Your task:
Update the records below by replacing each "Instruction:" with "Goal:", leaving every other character unchanged.

Supplied material:
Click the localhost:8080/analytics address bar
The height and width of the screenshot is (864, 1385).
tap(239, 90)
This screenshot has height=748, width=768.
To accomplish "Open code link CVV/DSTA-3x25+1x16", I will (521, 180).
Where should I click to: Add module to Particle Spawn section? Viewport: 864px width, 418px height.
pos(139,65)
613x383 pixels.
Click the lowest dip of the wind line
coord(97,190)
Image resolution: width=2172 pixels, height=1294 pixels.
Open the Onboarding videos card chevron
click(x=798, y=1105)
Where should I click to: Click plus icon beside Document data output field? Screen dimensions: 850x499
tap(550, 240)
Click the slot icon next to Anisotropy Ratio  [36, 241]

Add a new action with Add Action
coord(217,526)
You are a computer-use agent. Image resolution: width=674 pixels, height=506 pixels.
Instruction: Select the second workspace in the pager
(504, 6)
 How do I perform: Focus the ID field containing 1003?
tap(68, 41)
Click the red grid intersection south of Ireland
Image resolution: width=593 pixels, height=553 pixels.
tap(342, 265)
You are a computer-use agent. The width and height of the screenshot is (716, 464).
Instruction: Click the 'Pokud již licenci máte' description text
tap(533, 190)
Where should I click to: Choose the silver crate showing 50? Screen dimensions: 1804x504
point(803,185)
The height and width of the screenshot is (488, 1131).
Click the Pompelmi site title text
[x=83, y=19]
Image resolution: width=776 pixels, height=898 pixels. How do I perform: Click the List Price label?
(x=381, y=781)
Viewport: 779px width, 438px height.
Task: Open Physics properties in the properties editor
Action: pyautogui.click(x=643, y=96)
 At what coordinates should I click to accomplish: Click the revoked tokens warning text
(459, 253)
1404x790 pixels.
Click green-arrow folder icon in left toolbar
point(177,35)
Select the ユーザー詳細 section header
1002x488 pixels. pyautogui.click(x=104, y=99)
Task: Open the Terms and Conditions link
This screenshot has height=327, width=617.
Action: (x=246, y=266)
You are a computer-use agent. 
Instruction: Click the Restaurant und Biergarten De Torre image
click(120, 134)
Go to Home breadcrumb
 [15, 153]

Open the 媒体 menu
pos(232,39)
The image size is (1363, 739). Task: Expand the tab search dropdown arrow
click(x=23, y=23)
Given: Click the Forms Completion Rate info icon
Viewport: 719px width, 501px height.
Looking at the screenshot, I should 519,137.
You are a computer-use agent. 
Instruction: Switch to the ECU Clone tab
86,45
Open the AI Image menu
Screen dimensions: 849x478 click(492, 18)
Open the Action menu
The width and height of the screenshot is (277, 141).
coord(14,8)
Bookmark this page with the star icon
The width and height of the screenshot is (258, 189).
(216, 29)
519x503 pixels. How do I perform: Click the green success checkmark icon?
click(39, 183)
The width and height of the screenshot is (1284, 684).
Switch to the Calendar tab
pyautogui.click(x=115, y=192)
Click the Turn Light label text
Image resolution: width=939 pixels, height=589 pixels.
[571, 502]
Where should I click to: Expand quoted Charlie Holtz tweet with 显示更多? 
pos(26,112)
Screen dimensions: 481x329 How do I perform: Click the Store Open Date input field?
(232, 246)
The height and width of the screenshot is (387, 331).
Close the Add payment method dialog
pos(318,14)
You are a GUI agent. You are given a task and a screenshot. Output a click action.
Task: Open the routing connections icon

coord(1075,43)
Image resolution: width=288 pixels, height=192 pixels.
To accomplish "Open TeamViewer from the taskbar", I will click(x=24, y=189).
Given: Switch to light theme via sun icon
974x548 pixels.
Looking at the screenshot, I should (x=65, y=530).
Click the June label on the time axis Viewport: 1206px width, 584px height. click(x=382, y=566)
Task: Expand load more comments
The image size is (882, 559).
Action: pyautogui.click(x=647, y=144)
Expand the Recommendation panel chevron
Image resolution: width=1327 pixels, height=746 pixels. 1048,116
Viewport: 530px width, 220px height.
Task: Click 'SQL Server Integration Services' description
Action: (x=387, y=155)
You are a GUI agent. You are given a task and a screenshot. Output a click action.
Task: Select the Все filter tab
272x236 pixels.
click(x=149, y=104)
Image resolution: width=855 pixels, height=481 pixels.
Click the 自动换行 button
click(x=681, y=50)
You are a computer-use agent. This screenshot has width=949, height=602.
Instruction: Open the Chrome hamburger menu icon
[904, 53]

Output for this exercise:
Click the localhost:8080/analytics address bar
The height and width of the screenshot is (864, 1385).
tap(239, 90)
This screenshot has height=748, width=768.
To accomplish "Open code link CVV/DSTA-3x25+1x16", I will (521, 180).
Where should I click to: Add module to Particle Spawn section? Viewport: 864px width, 418px height.
pos(139,65)
613x383 pixels.
Click the lowest dip of the wind line
coord(97,190)
Image resolution: width=2172 pixels, height=1294 pixels.
Open the Onboarding videos card chevron
click(x=798, y=1105)
Where should I click to: Click plus icon beside Document data output field? Screen dimensions: 850x499
tap(550, 240)
Click the slot icon next to Anisotropy Ratio  [36, 241]

Add a new action with Add Action
coord(217,526)
You are a computer-use agent. Image resolution: width=674 pixels, height=506 pixels.
Goal: Select the second workspace in the pager
(504, 6)
 How do I perform: Focus the ID field containing 1003?
tap(68, 41)
Click the red grid intersection south of Ireland
Image resolution: width=593 pixels, height=553 pixels.
tap(342, 265)
You are a computer-use agent. The width and height of the screenshot is (716, 464).
Goal: Click the 'Pokud již licenci máte' description text
tap(533, 190)
Where should I click to: Choose the silver crate showing 50? Screen dimensions: 1804x504
point(803,185)
The height and width of the screenshot is (488, 1131).
Click the Pompelmi site title text
[x=83, y=19]
Image resolution: width=776 pixels, height=898 pixels. How do I perform: Click the List Price label?
(x=381, y=781)
Viewport: 779px width, 438px height.
Task: Open Physics properties in the properties editor
Action: pyautogui.click(x=643, y=96)
 At what coordinates should I click to accomplish: Click the revoked tokens warning text
(459, 253)
1404x790 pixels.
Click green-arrow folder icon in left toolbar
point(177,35)
Select the ユーザー詳細 section header
1002x488 pixels. pyautogui.click(x=104, y=99)
Task: Open the Terms and Conditions link
This screenshot has height=327, width=617.
Action: (x=246, y=266)
You are a computer-use agent. 
Goal: Click the Restaurant und Biergarten De Torre image
click(120, 134)
Go to Home breadcrumb
 [15, 153]

Open the 媒体 menu
pos(232,39)
The image size is (1363, 739). Task: Expand the tab search dropdown arrow
click(x=23, y=23)
Given: Click the Forms Completion Rate info icon
Viewport: 719px width, 501px height.
Looking at the screenshot, I should 519,137.
You are a computer-use agent. 
Goal: Switch to the ECU Clone tab
86,45
Open the AI Image menu
Screen dimensions: 849x478 click(492, 18)
Open the Action menu
The width and height of the screenshot is (277, 141).
coord(14,8)
Bookmark this page with the star icon
The width and height of the screenshot is (258, 189).
(216, 29)
519x503 pixels. How do I perform: Click the green success checkmark icon?
click(39, 183)
The width and height of the screenshot is (1284, 684).
Switch to the Calendar tab
pyautogui.click(x=115, y=192)
Click the Turn Light label text
Image resolution: width=939 pixels, height=589 pixels.
[571, 502]
Where should I click to: Expand quoted Charlie Holtz tweet with 显示更多? 
pos(26,112)
Screen dimensions: 481x329 How do I perform: Click the Store Open Date input field?
(232, 246)
The height and width of the screenshot is (387, 331).
Close the Add payment method dialog
pos(318,14)
You are a GUI agent. You are given a task and a screenshot. Output a click action.
Task: Open the routing connections icon

coord(1075,43)
Image resolution: width=288 pixels, height=192 pixels.
To accomplish "Open TeamViewer from the taskbar", I will click(x=24, y=189).
Given: Switch to light theme via sun icon
974x548 pixels.
Looking at the screenshot, I should (x=65, y=530).
Click the June label on the time axis Viewport: 1206px width, 584px height. click(x=382, y=566)
Task: Expand load more comments
The image size is (882, 559).
Action: pyautogui.click(x=647, y=144)
Expand the Recommendation panel chevron
Image resolution: width=1327 pixels, height=746 pixels. 1048,116
Viewport: 530px width, 220px height.
Task: Click 'SQL Server Integration Services' description
Action: (x=387, y=155)
You are a GUI agent. You are given a task and a screenshot. Output a click action.
Task: Select the Все filter tab
272x236 pixels.
click(x=149, y=104)
Image resolution: width=855 pixels, height=481 pixels.
Click the 自动换行 button
click(x=681, y=50)
You are a computer-use agent. This screenshot has width=949, height=602.
Goal: Open the Chrome hamburger menu icon
[904, 53]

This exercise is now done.